■ Record excerpts

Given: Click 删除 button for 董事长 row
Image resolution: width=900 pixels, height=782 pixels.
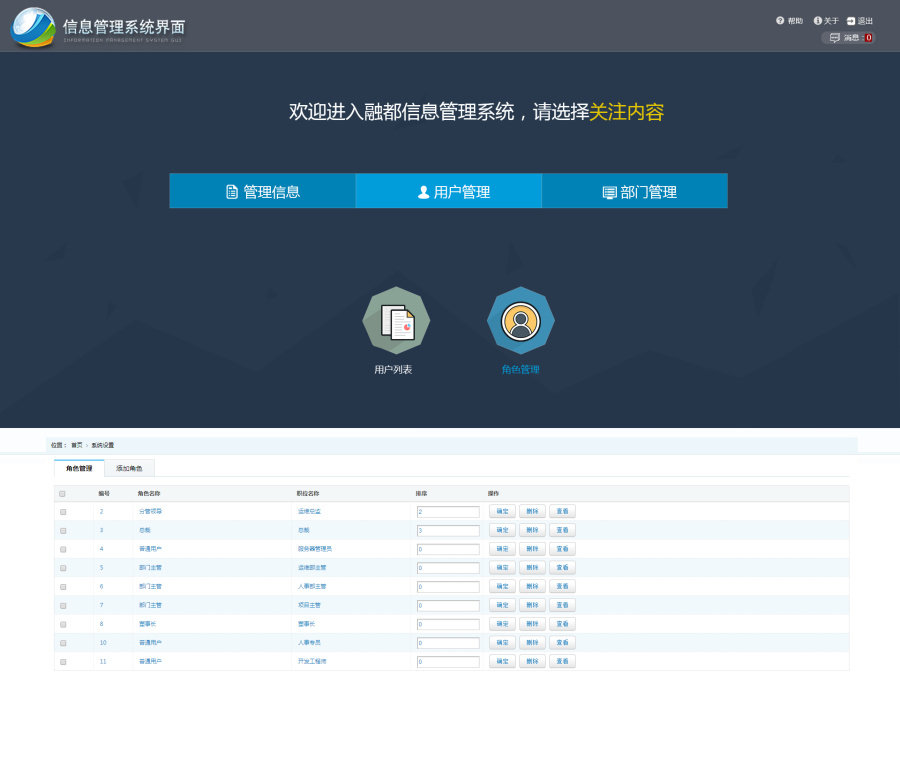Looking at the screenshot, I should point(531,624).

...

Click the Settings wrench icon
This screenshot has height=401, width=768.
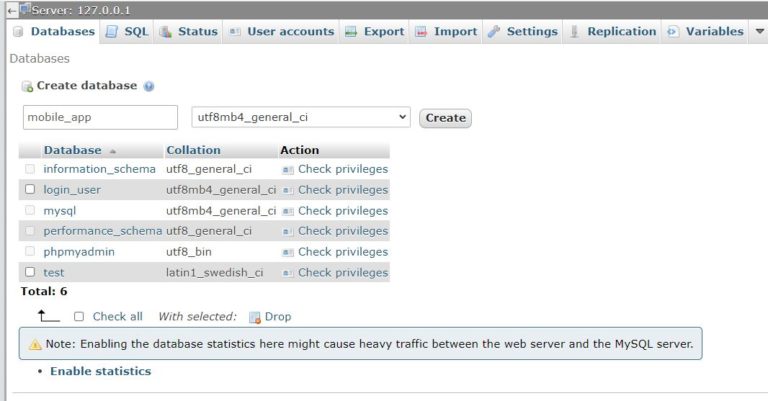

■ What you are asked to do
Return, unchanged, the run of lines above that opens with the line containing "Click the Settings wrench icon" and closes with the line containing "This screenshot has height=401, width=768.". Include both.

■ Answer to this exercise
Click the Settings wrench icon
This screenshot has height=401, width=768.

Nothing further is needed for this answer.